How to complete this task: Please write out the listing beneath this sentence exactly, from its first line to the line with "Open reward epoch", and stop there.

[Opening Task inputs section]

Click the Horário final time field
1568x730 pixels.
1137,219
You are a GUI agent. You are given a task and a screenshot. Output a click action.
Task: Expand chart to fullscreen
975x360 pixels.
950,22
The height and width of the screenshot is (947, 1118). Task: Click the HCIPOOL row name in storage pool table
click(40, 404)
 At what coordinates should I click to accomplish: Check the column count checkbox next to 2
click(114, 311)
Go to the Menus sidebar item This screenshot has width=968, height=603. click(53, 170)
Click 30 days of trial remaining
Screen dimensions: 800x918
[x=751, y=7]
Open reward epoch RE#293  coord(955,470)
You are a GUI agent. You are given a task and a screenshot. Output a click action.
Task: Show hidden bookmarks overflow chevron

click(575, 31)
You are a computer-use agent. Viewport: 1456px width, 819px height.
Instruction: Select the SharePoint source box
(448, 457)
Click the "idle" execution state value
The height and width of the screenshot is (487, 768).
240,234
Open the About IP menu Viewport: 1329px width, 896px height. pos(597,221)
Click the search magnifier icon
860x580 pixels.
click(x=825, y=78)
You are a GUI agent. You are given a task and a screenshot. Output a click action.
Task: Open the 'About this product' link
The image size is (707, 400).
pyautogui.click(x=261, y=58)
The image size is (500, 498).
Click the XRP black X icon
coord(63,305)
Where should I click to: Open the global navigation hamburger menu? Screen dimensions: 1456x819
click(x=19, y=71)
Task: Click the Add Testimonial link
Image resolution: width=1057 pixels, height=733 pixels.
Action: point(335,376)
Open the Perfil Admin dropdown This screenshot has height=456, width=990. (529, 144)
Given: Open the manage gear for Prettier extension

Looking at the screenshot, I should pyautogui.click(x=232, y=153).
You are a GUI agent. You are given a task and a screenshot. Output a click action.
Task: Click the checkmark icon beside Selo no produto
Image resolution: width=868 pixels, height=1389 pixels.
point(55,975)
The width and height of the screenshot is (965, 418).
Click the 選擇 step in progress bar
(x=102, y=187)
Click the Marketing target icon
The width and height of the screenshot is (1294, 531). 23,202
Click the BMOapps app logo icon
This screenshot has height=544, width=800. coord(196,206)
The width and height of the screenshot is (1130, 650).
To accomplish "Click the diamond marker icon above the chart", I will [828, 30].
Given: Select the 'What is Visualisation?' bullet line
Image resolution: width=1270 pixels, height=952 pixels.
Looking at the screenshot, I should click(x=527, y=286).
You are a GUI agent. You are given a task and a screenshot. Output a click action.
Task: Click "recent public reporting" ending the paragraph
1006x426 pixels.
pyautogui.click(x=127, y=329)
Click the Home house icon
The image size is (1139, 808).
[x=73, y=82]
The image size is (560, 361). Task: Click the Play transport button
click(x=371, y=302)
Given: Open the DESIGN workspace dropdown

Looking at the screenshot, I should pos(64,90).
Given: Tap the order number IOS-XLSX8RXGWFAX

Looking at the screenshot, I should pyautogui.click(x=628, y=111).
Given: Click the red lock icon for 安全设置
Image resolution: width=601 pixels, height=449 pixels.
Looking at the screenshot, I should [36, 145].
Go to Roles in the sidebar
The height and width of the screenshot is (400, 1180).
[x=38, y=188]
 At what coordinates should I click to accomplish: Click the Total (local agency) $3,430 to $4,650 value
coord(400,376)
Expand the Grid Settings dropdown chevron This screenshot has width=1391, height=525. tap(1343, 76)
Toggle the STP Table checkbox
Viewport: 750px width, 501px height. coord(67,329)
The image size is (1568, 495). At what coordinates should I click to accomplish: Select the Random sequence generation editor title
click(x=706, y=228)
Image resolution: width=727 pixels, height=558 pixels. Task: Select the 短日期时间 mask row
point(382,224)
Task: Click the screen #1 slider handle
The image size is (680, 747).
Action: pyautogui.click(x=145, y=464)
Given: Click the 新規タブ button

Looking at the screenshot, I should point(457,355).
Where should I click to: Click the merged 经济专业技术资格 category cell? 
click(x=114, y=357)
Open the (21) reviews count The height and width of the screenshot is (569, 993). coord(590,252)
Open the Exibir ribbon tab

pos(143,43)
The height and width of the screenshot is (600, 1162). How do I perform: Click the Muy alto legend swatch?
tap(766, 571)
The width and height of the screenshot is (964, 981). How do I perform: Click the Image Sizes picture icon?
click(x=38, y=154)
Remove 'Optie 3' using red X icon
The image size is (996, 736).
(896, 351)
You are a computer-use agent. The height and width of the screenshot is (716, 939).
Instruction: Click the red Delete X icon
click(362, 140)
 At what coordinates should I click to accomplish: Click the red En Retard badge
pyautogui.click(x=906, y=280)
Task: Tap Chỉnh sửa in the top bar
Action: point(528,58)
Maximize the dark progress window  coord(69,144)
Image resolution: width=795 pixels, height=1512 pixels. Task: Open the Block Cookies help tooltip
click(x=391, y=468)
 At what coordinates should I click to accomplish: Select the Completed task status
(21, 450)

[Closing Task inputs section]

Answer below:
Click the Horário final time field
1568x730 pixels.
1137,219
You are a GUI agent. You are given a task and a screenshot. Output a click action.
Task: Expand chart to fullscreen
975x360 pixels.
950,22
The height and width of the screenshot is (947, 1118). Task: Click the HCIPOOL row name in storage pool table
click(40, 404)
 At what coordinates should I click to accomplish: Check the column count checkbox next to 2
click(114, 311)
Go to the Menus sidebar item This screenshot has width=968, height=603. click(53, 170)
Click 30 days of trial remaining
Screen dimensions: 800x918
[x=751, y=7]
Open reward epoch RE#293  coord(955,470)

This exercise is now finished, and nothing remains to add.